Rick Nielsen of Cheap Trick has two 1958 Explorers and in Guitar Aficianado he wrote: "I bought the cleaner of the two Explorers in the late Seventies for $4,000 ... that may seem like the deal of the century, ... but at the time I bought this Explorer, Sixties Strats were worth only about $750, and Bursts were going for $2,000. Under the circumstances, that was a hell of a lot of money to spend on a single guitar."
Numerous other big names have since used either the original or re-issued Explorer to great effect, including the late Gary Moore, Dave Grohl (Foo Fighters), Brendon Small (Dethklok) and his alter-ego Skwisgaar Skwigelf, James Hatfield (Metallica), Allen Collins (Lynyrd Skynyrd) and Matthias Jabs (Scorpions). This Explorer was purchased as a gift in 1963 at the original list price of $247.50, and was virtually untouched until it was sold on October 15, 2006 for $611,000 at Skinner Auctions in Boston.
eq20 | $598,000 | 1966 Red Fender Mustang

Provenance: Jimi Hendrix, “Axis: Bold as Love” (1966), “If 6 Was 9” and “Electric Ladyland”, “All along the watchtower”
Auctioned by Juliens, 2007
With few exceptions, Hendrix played right-handed guitars that were turned upside down and restrung for left-hand playing. This had an important effect on the sound of his guitar; because of the slant of the bridge pickup, his lowest string had a brighter sound while his highest string had a darker sound, which was the opposite of the Stratocaster's intended design.
eq20 | $598,000 | 1965 Fender Telecaster

Provenance: Bob Dylan, Robbie Robertson, The Band
Auctioned by Julien's, 2018
This 1965 Fender Telecaster has been around, and has kept some fine company along the way. It is often referred to as Bob Dylan's guitar, but if it's possible, this guitar's curriculum vitae includes Eric Clapton, George Harrison, Levon Helm, and Robbie Robertson from The Band. Robertson used it to record “Across the Great Divide”, “Up on Cripple Creek”, and “The Night They Drove Old Dixie Down.” Robertson also played this guitar at some of the legendary musical events of our time, including the Isle of Wight, Woodstock, Festival Express, and at Watkins Glen during a concert which set a Guinness World Record for attendance.
eq 20 | $598,000 | 1963 Maton Mastersound MS500

Provenance: George Harrison, The Beatles
Auctioned by Juliens, 2015
George Harrison played this Australian-made guitar during the summer of 1963 while his Gretsch Country Gentleman was being repaired, though he never actually owned it. The guitar was borrowed from Barratts Music Store in Manchester England and he liked it so much he kept it for July and August 1963 when Beatlemania was taking off in England. One of those gigs was a four concert date on the Jersey Islands in the English Channel and the band's payment for those four concerts was £1,000 (approx. $1,600). The incongruity of it: today a Beatles concert poster from The Channel Islands concerts, in decent condition, could now bring £5,000 or more.This guitar was again auctioned in 2018, fetching £347,200 ($452,357 including buyers' premium) at Gardiner Houlgate Auctions.

+ + + + + + +

• _REQUESTS_:
1 > Answer these from the guitar auction text:
(a) How much did Rick Nielsen pay for the cleaner of his two Explorers?
(b) At which auction house was the Explorer sold on October 15, 2006?
(c) Which store lent George Harrison the Maton guitar?
2 > Write the next part of the guitar auction text, picking up after its last sentence.
The items that come after this have no connection to the guitar auction text.

+ + + + + + +

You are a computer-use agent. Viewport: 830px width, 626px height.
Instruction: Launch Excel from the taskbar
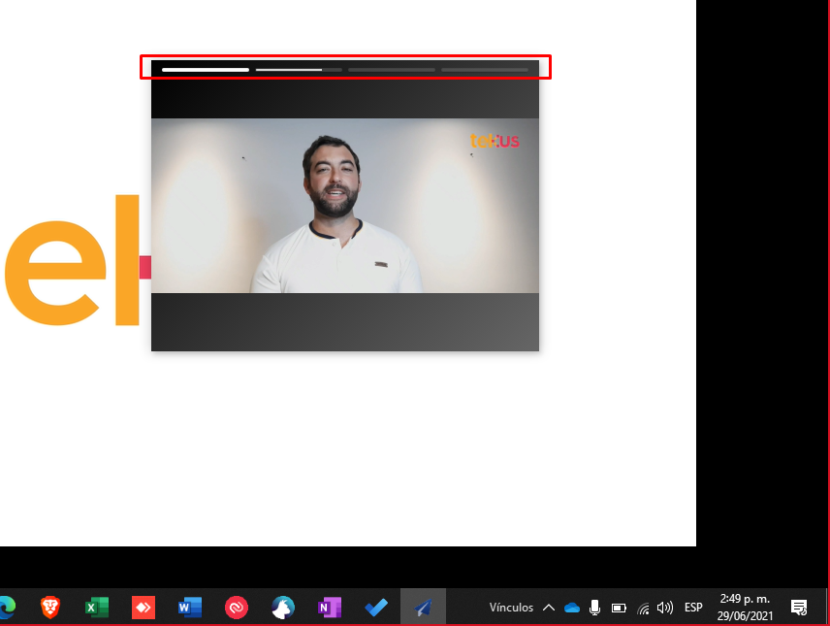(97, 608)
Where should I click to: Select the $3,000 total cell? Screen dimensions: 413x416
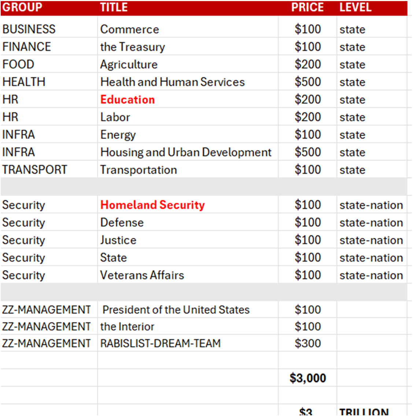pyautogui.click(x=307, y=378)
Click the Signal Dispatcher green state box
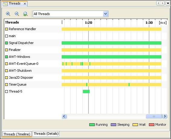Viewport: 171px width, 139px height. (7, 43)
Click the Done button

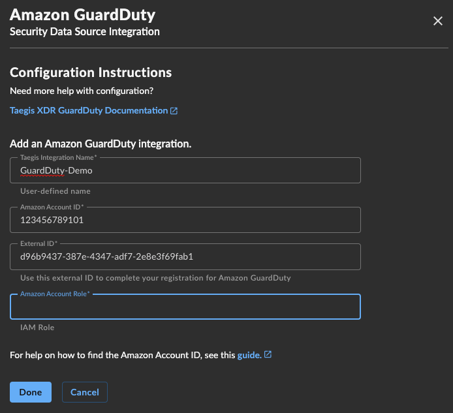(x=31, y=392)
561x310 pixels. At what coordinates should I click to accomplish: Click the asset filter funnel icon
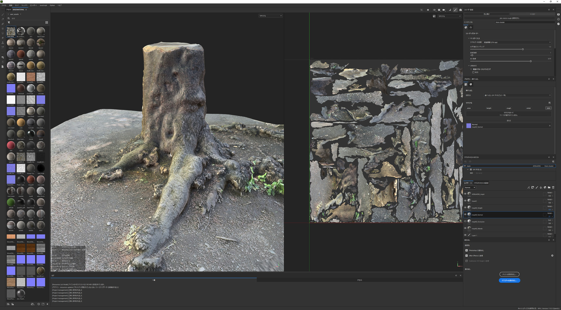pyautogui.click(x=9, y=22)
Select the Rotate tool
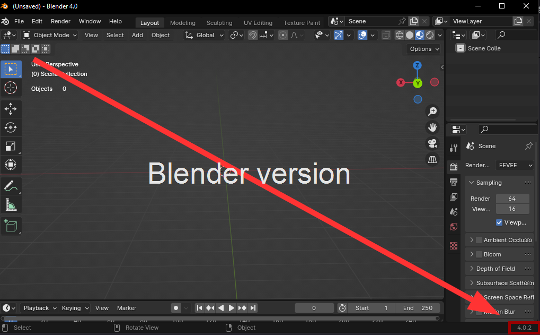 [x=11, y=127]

+ + + + + + +

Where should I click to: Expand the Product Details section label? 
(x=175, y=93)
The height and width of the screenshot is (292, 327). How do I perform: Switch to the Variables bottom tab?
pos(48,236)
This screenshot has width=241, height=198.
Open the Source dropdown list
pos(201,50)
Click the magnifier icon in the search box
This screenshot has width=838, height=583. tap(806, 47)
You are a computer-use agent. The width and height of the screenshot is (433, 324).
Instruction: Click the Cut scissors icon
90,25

+ + + + + + +

• _FINAL RESULTS_:
1 >
(a) $4,000
(b) Skinner Auctions in Boston
(c) Barratts Music Store in Manchester, England

2 >
23 | $591,000 | 1961/1962 Cherry Gibson SG

Provenance: Duanne Allman, Allman Brothers Band
Auctioned by Heritage Auctions, 2019
24 | $567,500 | 1964 Gibson SG

Provenance: John Lennon, George Harrison, The Beatles
Auctioned by Christies, 2004
Played by George Harrison from 1966 through 1969 during various Beatles appearances and recording sessions which include the last official United Kingdom concert at the NME Poll Winners Concert and during the Revolver recording session. It was also used by Harrison in two Beatles films used to promote Paperback Writer and Rain in 1966 and later played by John Lennon during the White Album sessions in 1969.Also present is a 39 page custom binder which includes excellent documentation, featuring several reproduction images of Harrison playing the guitar with The Beatles as well as documentation from the book Beatles Gear: All the Fab Four's Instruments, from Stage to Studio (Andy Babiuk) and two letters verifying the guitar's authenticity
The guitar was sold with documents of the guitars subsequent owner, Pete Ham of Badfinger, to whom Harrison bestowed the guitar in 1969. In 2002, the guitar was loaned to the Rock and Roll Hall of Fame in Cleveland Ohio where it was on display until the 2004 auction.
25 | $560,000 | 1965 Fender Stratocaster

Provenance: Jimi Hendrix "burned" guitar
Auctioned by Fame Bureau, 2008
Provenance: The guitar which Jimi Hendrix set alight using lighter fluid on stage at London's Finsbury Astoria on March 31, 1967.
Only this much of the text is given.